The population under study consisted of all 604 patients admitted to the medical service during a one month period. At the time of admission, the responsible residents rated patients as to how sick and stable they were. These ratings of illness severity and stability have been shown to be the most significant predictors of in-hospital mortality and morbidity, respectively; they were employed to stratify the patients prognostically.
The first analysis utilized the entire cohort of 604 patients. After patients who would have been ineligible for entry into a trial were removed, direct admission to the unit was associated with a reduced mortality in only one group of patients: the unstable, moderately ill (p < 0.05). “Unstable, severely ill” patients had high mortality rates when admitted to the floor or units, and stable patients (mildly or moderately ill) did equally well when admitted to either location. A further analysis revealed a possible explanation for these findings. Among the unstable, moderately ill patients, the rate of deterioration of pre-existing problems was significantly lower among patients directly admitted to the unit (p < 0.05), whereas the rate of new complications did not differ. Thus, in unstable, moderately ill patients, direct admission to the unit may reduce mortality by preventing deterioration of pre-existing problems.

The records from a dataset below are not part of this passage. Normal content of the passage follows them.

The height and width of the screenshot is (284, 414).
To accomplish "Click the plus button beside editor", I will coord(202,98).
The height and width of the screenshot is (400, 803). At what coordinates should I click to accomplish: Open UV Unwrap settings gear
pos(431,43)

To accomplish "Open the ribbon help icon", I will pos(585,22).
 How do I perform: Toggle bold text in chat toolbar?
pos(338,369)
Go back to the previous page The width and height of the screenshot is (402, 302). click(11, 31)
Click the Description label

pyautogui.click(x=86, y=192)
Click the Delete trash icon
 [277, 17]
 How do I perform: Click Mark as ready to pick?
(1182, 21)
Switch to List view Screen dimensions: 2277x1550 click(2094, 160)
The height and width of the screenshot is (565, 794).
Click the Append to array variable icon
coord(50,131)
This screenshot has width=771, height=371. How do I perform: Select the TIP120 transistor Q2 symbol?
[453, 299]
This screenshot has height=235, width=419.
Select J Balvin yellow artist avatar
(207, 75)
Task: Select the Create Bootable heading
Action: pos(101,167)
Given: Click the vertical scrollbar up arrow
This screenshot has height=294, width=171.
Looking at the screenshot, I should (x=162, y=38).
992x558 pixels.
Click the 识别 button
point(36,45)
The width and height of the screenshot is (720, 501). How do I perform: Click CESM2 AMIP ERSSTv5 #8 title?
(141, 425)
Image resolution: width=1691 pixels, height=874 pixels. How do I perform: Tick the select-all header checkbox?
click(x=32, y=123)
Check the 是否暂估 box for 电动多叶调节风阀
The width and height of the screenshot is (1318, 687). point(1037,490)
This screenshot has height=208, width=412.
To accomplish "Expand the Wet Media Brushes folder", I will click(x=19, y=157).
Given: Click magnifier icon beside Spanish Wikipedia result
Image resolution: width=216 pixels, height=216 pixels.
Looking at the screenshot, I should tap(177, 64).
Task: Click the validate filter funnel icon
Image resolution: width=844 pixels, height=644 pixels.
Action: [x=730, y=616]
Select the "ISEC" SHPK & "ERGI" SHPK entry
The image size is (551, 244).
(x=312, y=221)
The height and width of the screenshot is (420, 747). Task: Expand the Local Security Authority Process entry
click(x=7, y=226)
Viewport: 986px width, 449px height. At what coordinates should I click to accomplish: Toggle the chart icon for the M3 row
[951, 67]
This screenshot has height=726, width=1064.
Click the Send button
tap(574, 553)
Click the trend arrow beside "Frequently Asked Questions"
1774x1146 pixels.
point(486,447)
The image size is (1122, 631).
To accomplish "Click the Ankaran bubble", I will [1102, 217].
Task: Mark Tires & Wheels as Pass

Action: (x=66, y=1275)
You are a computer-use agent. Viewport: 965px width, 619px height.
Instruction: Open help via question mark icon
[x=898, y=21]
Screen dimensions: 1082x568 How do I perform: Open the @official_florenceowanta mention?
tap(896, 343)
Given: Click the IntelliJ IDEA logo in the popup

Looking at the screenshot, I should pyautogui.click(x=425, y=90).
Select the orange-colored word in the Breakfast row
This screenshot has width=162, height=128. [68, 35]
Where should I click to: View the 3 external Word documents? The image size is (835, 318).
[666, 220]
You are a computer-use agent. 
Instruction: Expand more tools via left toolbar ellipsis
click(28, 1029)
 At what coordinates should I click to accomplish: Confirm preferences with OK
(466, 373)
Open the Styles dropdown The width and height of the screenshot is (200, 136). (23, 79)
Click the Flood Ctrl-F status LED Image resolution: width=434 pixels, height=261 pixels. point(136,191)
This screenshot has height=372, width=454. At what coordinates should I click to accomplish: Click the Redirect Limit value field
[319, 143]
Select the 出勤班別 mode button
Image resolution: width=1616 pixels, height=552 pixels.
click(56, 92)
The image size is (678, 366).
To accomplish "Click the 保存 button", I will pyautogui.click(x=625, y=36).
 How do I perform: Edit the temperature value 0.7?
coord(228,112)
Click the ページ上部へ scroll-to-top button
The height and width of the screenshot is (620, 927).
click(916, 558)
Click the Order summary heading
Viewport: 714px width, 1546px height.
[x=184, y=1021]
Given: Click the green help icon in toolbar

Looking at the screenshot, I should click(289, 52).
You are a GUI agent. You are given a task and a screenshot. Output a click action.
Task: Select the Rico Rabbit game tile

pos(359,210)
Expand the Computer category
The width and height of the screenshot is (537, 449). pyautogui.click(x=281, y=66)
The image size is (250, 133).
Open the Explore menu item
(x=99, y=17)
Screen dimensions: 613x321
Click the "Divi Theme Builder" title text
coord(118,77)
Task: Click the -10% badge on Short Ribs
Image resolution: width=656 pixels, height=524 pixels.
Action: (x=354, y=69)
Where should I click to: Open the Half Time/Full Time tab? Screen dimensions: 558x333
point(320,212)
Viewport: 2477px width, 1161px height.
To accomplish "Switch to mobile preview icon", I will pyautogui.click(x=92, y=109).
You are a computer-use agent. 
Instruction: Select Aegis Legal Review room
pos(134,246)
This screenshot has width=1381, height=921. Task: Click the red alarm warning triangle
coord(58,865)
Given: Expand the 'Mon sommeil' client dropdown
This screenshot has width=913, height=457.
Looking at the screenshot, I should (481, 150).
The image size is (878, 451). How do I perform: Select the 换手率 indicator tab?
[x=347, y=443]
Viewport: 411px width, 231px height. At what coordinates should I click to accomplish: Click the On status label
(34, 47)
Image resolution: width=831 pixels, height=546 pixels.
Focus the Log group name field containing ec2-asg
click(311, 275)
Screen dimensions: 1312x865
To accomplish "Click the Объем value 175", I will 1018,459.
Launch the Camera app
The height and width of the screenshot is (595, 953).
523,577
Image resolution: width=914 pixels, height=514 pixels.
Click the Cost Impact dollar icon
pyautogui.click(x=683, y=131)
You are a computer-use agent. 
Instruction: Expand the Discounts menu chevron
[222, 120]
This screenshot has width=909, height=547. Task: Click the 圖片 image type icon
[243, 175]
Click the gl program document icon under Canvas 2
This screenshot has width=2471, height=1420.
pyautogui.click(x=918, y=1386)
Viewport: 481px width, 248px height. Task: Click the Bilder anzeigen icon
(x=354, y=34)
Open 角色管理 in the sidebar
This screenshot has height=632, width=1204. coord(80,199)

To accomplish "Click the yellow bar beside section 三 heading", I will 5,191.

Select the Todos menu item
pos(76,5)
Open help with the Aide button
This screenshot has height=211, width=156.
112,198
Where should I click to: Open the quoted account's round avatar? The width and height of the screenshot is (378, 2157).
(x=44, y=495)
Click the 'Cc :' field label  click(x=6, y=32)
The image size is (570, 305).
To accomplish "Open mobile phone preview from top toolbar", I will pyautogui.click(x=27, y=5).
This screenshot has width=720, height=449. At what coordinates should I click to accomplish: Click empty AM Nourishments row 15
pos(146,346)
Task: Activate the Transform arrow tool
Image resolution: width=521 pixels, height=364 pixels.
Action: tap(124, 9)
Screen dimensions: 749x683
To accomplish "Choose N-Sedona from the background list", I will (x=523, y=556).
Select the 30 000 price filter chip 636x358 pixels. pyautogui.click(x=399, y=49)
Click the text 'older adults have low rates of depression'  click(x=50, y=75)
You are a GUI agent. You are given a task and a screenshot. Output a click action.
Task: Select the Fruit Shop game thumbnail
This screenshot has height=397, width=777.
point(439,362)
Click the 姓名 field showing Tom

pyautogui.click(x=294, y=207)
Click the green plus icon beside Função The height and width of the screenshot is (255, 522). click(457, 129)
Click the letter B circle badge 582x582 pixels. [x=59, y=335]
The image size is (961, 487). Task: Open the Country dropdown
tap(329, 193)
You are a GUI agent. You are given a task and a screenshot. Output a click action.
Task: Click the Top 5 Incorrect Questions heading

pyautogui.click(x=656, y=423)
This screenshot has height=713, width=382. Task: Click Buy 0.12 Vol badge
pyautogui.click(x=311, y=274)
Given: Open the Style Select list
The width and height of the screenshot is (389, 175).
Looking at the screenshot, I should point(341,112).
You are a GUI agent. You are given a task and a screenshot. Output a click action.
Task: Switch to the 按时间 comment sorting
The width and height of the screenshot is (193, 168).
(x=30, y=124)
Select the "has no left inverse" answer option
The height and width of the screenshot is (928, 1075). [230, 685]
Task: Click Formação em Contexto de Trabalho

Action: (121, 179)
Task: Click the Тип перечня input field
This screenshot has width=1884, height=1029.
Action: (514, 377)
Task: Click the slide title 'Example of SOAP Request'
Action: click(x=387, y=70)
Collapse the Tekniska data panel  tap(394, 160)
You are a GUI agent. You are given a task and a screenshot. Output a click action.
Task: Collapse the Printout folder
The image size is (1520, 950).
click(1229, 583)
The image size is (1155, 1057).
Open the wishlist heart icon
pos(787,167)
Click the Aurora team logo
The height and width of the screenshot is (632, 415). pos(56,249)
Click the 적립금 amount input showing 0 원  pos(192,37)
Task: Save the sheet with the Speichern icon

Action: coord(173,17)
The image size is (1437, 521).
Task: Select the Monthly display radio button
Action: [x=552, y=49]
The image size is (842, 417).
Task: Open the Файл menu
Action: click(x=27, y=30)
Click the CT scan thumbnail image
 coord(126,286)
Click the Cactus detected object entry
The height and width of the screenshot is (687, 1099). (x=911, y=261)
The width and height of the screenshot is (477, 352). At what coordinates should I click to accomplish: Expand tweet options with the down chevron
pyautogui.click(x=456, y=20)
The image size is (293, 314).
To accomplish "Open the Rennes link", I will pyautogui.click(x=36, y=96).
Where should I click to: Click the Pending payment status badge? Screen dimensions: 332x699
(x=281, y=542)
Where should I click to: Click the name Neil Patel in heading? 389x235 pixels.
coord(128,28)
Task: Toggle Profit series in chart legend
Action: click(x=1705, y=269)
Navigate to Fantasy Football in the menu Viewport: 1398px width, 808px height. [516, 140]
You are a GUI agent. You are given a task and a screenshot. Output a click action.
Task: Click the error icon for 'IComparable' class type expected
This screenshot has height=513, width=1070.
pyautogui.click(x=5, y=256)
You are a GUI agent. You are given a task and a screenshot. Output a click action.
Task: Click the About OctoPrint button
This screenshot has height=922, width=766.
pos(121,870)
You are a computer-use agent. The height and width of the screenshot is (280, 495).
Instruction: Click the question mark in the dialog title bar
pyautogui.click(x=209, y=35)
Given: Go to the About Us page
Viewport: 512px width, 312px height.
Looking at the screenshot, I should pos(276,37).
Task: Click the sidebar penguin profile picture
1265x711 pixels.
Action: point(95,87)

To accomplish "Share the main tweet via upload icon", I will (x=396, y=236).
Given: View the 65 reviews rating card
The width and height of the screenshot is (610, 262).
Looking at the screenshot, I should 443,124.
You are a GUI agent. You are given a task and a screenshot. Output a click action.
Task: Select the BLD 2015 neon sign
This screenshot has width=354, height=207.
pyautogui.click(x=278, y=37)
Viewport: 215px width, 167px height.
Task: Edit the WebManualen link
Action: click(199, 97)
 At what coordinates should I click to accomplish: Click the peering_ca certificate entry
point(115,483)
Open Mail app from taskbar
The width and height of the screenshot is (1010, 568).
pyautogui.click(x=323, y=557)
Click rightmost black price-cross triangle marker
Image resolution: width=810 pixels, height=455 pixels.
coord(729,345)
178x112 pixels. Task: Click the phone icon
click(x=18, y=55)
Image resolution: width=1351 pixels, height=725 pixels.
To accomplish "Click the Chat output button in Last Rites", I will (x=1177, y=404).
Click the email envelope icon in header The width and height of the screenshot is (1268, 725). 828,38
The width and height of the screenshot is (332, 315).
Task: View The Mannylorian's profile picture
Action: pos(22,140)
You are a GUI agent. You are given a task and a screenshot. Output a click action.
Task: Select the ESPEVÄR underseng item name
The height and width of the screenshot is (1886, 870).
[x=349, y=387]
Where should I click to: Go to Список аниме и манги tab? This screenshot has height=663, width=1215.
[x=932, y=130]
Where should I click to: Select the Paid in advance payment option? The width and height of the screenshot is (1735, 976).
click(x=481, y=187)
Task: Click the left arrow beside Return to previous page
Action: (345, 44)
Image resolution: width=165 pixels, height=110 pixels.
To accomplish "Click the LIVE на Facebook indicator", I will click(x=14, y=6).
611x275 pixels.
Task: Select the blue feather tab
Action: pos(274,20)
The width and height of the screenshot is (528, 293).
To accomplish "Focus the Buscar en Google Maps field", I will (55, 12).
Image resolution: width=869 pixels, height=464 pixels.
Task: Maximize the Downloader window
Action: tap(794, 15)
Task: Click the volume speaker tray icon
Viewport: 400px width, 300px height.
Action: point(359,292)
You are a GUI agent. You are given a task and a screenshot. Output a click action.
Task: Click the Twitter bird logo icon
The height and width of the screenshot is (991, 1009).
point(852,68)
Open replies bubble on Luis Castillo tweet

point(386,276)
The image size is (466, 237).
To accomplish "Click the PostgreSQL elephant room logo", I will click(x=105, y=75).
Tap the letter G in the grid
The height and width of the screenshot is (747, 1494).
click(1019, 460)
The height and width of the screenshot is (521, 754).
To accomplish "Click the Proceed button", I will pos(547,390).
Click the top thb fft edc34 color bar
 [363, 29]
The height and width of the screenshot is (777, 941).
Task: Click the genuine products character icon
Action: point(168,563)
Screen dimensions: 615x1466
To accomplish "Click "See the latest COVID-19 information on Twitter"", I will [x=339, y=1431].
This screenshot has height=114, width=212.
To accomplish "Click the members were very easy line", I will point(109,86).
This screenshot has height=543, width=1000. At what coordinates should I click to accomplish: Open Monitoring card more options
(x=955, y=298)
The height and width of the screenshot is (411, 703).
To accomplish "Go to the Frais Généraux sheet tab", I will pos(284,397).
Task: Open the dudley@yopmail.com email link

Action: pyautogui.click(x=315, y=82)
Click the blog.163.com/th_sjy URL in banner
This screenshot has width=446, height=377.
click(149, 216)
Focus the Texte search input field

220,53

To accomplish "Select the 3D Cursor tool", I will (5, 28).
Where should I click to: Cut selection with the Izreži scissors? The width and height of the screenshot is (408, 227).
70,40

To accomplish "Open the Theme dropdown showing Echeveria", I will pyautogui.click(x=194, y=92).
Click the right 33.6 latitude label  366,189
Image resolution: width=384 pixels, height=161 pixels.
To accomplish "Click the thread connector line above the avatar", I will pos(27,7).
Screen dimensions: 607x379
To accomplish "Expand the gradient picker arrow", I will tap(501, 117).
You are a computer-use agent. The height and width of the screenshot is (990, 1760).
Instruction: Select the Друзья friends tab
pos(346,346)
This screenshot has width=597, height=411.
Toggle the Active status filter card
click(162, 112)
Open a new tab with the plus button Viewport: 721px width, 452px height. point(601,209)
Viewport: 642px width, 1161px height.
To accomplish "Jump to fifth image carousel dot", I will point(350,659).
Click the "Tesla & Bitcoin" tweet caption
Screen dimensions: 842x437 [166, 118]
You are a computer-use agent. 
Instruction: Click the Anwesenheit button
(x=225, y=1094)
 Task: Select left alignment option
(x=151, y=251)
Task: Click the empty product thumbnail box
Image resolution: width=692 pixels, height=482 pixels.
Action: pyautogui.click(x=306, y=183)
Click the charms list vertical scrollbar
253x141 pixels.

The second analysis employed a new method of assessing therapeutic efficacy in which the scientific principles of a randomized trial design are applied to a case-control design. From the original cohort, the 66 fatalities (cases) were matched to 66 survivors (controls): from both groups, patients who would not have been eligible for a randomized trial of admission to critical care units were removed. Patients were then stratified by stability and severity, and the findings were quite similar to those in the cohort study. Direct admission to the unit had a protective effect in only one group of patients: unstable patients who were moderately ill. The concordance of the findings of the new case-control methodology with the trends in the cohort as a whole lends support to the validity of this new methodology for assessment of therapeutic efficacy.
Direct admission to the unit had a protective effect for patients who are unstable and moderately ill. Since many such patients are currently admitted to the floor, a randomized trial could be done in this group of patients to confirm the findings.